Ferner äußerte sich Bedford-Strohm zur politischen Situation in Deutschland. Es mache sich „ein neues Gefühl von Verunsicherung breit“. Obwohl das Land reich gesegnet sei, wüchsen Sorge und Unzufriedenheit. Angesichts globaler Unwägbarkeiten und von Migrationsbewegungen sei „ein Gefühl des Kontrollverlustes entstanden“, gegen das rationale Argumente schwer ankämen. In Europa verstärkten rechtspopulistische Kräfte Angstgefühle und spalteten die Gesellschaft.

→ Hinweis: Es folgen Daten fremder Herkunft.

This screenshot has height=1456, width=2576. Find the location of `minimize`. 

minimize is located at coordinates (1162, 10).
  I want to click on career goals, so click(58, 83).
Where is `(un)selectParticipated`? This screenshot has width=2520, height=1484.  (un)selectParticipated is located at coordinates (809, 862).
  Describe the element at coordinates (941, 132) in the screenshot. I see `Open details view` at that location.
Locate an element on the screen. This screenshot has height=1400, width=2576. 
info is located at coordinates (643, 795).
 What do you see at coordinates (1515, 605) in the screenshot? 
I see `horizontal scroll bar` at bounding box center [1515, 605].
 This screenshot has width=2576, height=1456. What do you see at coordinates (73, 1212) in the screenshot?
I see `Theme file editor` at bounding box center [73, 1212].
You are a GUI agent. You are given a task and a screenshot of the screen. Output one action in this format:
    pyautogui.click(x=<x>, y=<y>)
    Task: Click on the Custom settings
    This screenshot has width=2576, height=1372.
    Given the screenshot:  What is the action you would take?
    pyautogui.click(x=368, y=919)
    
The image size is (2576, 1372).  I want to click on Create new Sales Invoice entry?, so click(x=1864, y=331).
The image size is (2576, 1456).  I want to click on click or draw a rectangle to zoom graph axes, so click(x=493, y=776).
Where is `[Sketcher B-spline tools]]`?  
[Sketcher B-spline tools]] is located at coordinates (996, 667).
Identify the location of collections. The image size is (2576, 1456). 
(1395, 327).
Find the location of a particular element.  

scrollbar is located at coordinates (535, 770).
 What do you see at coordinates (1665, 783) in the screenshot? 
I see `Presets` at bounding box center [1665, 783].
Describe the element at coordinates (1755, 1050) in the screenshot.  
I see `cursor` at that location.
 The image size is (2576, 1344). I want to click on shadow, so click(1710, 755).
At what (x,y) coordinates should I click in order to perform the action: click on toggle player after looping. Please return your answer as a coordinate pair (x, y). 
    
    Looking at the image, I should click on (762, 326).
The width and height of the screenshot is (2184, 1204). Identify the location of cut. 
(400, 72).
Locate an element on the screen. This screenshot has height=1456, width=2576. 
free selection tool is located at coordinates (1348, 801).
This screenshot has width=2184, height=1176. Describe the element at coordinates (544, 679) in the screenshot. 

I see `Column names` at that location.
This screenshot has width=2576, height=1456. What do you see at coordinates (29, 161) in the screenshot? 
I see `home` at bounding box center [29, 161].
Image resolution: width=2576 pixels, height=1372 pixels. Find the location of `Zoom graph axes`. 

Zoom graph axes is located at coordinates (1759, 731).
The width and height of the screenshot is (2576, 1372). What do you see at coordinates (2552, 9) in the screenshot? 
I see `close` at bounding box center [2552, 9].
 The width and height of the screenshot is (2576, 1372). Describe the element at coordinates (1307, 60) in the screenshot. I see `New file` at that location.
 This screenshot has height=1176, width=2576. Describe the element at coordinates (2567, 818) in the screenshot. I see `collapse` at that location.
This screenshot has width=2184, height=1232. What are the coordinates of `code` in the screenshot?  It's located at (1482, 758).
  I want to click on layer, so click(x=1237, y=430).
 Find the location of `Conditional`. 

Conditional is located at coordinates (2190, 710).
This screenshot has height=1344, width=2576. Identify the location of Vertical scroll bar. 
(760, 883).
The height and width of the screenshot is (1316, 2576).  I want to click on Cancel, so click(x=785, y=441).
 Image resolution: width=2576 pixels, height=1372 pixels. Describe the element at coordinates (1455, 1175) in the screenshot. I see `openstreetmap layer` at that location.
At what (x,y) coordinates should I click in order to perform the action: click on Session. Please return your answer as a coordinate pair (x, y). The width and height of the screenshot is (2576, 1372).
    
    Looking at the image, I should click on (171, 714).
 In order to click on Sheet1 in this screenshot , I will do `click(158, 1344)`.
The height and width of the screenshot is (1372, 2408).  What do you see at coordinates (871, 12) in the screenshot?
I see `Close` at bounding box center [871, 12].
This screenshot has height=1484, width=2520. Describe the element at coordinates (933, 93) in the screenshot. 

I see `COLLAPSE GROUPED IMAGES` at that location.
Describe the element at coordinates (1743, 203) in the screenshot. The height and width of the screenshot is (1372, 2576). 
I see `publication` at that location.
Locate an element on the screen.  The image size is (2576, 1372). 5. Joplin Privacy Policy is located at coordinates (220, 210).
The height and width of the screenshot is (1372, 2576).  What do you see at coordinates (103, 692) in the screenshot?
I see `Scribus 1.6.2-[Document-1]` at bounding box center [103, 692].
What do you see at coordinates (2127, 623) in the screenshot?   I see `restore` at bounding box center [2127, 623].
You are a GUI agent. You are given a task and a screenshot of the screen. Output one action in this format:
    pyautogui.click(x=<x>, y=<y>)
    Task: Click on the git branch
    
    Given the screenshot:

Zugleich gebe es ermutigende Beispiele demokratischen Engagements“. Dazu zähle etwa eine Kundgebung am 13. Oktober in Berlin, bei der 240.000 Menschen gegen Nationalismus, Rassismus, Antisemitismus und Ausländerfeindlichkeit demonstrierten. Bedford-Strohm: „Es war, als ob die Zivilgesellschaft ihre Sprache wiedergefunden hat.“ Dies könne die „Seele eines Landes prägen“.

Scharfe Kritik an AfD-Vertretern

Scharfe Kritik übte Bedford-Strohm an Vertretern der AfD. Man dürfe nicht zulassen, dass das Holocaust-Mahnmal als „Denkmal der Schande“ bezeichnet oder die Verbrechen der Nationalsozialisten als „Vogelschiss der Geschichte“ bezeichnet würden. Die nachträgliche Relativierung solcher Entgleisungen ändere nichts an dem Denken, das dahinterstehe. Wer eine solche Partei wähle, müsse wissen, dass er einem „gefährlichen Denken Legitimation“ verleihe. Bedford-Strohm: „Es ist der Nährboden für rechte Wirrköpfe oder zynische antisemitische Ideologen, die auch vor offener Beleidigung oder sogar Gewalt gegen Juden nicht zurückschrecken.“ Es sei die Aufgabe aller Demokraten, sich dem zu widersetzen: „Und wir als Christen sollten dabei in der ersten Reihe stehen.“

Das Dilemma der Kirche: Erwartet wird ein klares Profil – nur welches?

Zur Zukunft der Kirche erklärte Bedford-Strohm, man müsse anerkennen, wie radikal der Pluralismus geworden ist. Die Menschen fühlten sich heute durch völlig unterschiedliche Frömmigkeitsformen angesprochen: „Die einen erwarten Offenheit für buddhistische Meditation. Die anderen sehen genau darin das Verhängnis und fordern ein klares und eben auch exklusives Bekenntnis zu Jesus Christus.“ Dies sei das Dilemma der Kirche. Erwartet werde ein klares Profil. Aber die Meinungen gingen auseinander, worin dieses Profil bestehen solle. Bloße Traditionspflege könne zu einer „Selbstbezogenheit führen, die den Glauben eher verwaltet als wirklich ausstrahlt“. Dadurch gerate man in immer größere Distanz zu den Menschen. Viel zu oft klinge es „hölzern oder wie eine angelernte theologische Wahrheit“, wenn die Kirche von Jesus Christus rede. Bedford-Strohm: „Nur wer innerlich strahlt, kann auch ausstrahlen.“ Der EKD-Ratsvorsitzende forderte dazu auf, sich von unterschiedlichen Frömmigkeitsstilen „produktiv verunsichern zu lassen“: Von den Charismatikern könne man Begeisterung lernen, von den Evangelikalen, dass immer Christus im Zentrum stehen müsse, von den Aufgeklärten, dass der Glaube kritisch infrage gestellt werden müsse und von den Engagierten, dass die Hinwendung zum Nächsten zum Christsein gehöre.